TOKYO, Jan 9 (Reuters) - Canon Inc and other Japanese electronics companies want to bring production of some goods back home, reversing a years-old trend of overseas manufacturing as a rapid decline in the value of the yen makes local goods more competitive.
The yen has tumbled some 8 percent since the Bank of Japan last eased monetary policy in October and is now trading near seven-year lows. Since late 2012, it has lost a third of its value due to Prime Minister Shinzo Abe’s reflationary economic policies.
The steep slide has raised costs for firms highly dependent on raw material imports as well as those that manufacture abroad.
Now, Canon says it wants domestic production to return to 60 percent of overall output in three years, up from around 40 percent. “From now on, new copier, camera and printer products will be built at domestic factories and as they replace older products, the volume of goods made overseas will fall,” said company spokesman Hirotomo Fujimori.
Sharp Corp is also looking at lifting the ratio of LCD televisions and refrigerators made in Japan to counter the yen’s weakness, a spokesman said.
Panasonic Corp has been considering whether to lift domestic production levels for some time.
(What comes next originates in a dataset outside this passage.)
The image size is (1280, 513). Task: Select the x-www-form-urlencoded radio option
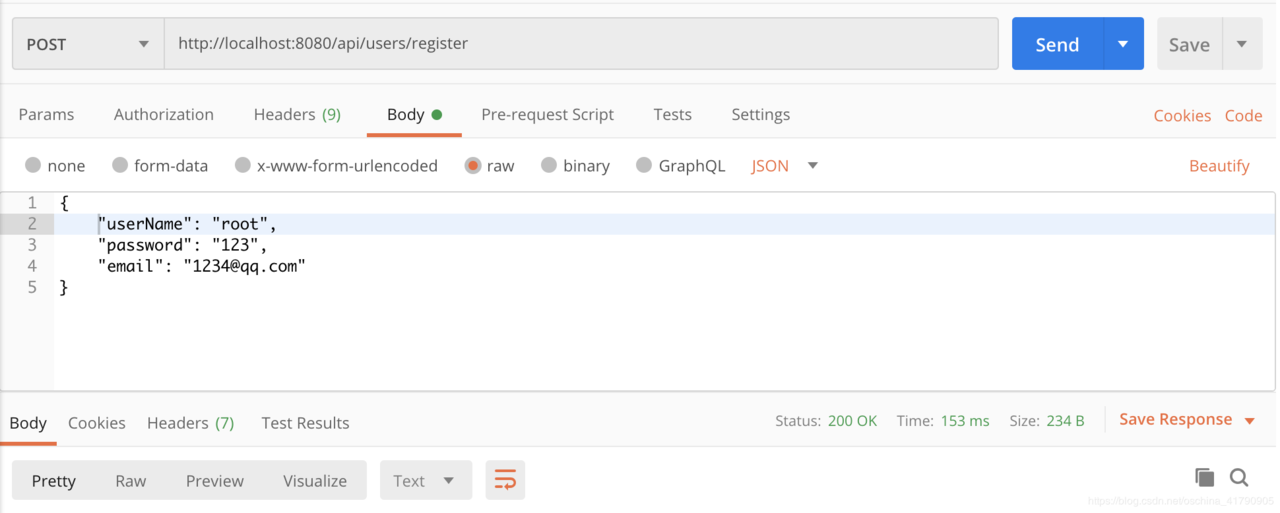243,165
Its white goods division sees a 1.8 billion yen drop in operating income every time the dollar strengthens by one yen, because this division largely produces its goods overseas and sells them in Japan.
No companies, however, have yet to go so far as saying that yen weakness is a big enough factor to justify the large investment needed for new domestic plants or assembly lines.
“Most white goods sold in Japan are imported from China so it’s natural we could see more goods manufactured in Japan on the back of a weaker yen,” Panasonic CEO Kazuhiro Tsuga said at the Consumer Electronics Show in Las Vegas this week.